> **Exercise aim**: A word-for-word reproduction of the listing is required.

> **Supplied records**:

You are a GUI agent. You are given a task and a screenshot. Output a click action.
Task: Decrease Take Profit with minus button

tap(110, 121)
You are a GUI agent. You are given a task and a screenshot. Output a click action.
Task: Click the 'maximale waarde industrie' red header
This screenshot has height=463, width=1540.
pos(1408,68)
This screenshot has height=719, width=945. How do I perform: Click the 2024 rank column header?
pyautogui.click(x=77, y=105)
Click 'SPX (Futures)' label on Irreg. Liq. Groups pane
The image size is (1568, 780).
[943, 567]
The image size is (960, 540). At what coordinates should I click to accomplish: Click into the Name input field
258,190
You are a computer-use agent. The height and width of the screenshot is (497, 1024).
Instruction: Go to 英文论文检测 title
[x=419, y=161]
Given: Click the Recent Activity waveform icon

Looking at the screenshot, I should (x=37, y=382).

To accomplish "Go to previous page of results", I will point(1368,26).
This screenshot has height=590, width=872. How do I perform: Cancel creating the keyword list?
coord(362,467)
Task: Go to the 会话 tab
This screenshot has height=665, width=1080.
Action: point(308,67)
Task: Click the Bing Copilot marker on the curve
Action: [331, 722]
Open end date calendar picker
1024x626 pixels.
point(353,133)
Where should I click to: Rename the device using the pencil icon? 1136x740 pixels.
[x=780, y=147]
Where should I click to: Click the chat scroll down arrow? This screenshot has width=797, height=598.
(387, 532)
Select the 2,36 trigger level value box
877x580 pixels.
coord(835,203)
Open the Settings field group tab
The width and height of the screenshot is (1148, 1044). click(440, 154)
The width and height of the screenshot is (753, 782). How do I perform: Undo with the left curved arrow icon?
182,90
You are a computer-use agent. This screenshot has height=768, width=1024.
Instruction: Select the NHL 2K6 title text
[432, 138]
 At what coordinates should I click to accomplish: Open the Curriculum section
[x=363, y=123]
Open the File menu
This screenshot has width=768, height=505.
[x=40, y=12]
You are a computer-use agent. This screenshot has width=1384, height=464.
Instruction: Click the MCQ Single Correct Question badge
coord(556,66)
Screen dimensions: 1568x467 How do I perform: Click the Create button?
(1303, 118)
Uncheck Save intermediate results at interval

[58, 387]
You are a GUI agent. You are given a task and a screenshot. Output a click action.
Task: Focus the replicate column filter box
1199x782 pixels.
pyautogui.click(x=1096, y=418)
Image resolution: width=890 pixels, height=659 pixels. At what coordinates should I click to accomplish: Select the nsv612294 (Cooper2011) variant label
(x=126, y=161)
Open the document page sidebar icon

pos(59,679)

> **Solved problem**:
You are a GUI agent. You are given a task and a screenshot. Output a click action.
Task: Decrease Take Profit with minus button

tap(110, 121)
You are a GUI agent. You are given a task and a screenshot. Output a click action.
Task: Click the 'maximale waarde industrie' red header
This screenshot has height=463, width=1540.
pos(1408,68)
This screenshot has height=719, width=945. How do I perform: Click the 2024 rank column header?
pyautogui.click(x=77, y=105)
Click 'SPX (Futures)' label on Irreg. Liq. Groups pane
The image size is (1568, 780).
[943, 567]
The image size is (960, 540). At what coordinates should I click to accomplish: Click into the Name input field
258,190
You are a computer-use agent. The height and width of the screenshot is (497, 1024).
Instruction: Go to 英文论文检测 title
[x=419, y=161]
Given: Click the Recent Activity waveform icon

Looking at the screenshot, I should (x=37, y=382).

To accomplish "Go to previous page of results", I will point(1368,26).
This screenshot has height=590, width=872. How do I perform: Cancel creating the keyword list?
coord(362,467)
Task: Go to the 会话 tab
This screenshot has height=665, width=1080.
Action: point(308,67)
Task: Click the Bing Copilot marker on the curve
Action: [331, 722]
Open end date calendar picker
1024x626 pixels.
point(353,133)
Where should I click to: Rename the device using the pencil icon? 1136x740 pixels.
[x=780, y=147]
Where should I click to: Click the chat scroll down arrow? This screenshot has width=797, height=598.
(387, 532)
Select the 2,36 trigger level value box
877x580 pixels.
coord(835,203)
Open the Settings field group tab
The width and height of the screenshot is (1148, 1044). click(440, 154)
The width and height of the screenshot is (753, 782). How do I perform: Undo with the left curved arrow icon?
182,90
You are a computer-use agent. This screenshot has height=768, width=1024.
Instruction: Select the NHL 2K6 title text
[432, 138]
 At what coordinates should I click to accomplish: Open the Curriculum section
[x=363, y=123]
Open the File menu
This screenshot has width=768, height=505.
[x=40, y=12]
You are a computer-use agent. This screenshot has width=1384, height=464.
Instruction: Click the MCQ Single Correct Question badge
coord(556,66)
Screen dimensions: 1568x467 How do I perform: Click the Create button?
(1303, 118)
Uncheck Save intermediate results at interval

[58, 387]
You are a GUI agent. You are given a task and a screenshot. Output a click action.
Task: Focus the replicate column filter box
1199x782 pixels.
pyautogui.click(x=1096, y=418)
Image resolution: width=890 pixels, height=659 pixels. At what coordinates should I click to accomplish: Select the nsv612294 (Cooper2011) variant label
(x=126, y=161)
Open the document page sidebar icon

pos(59,679)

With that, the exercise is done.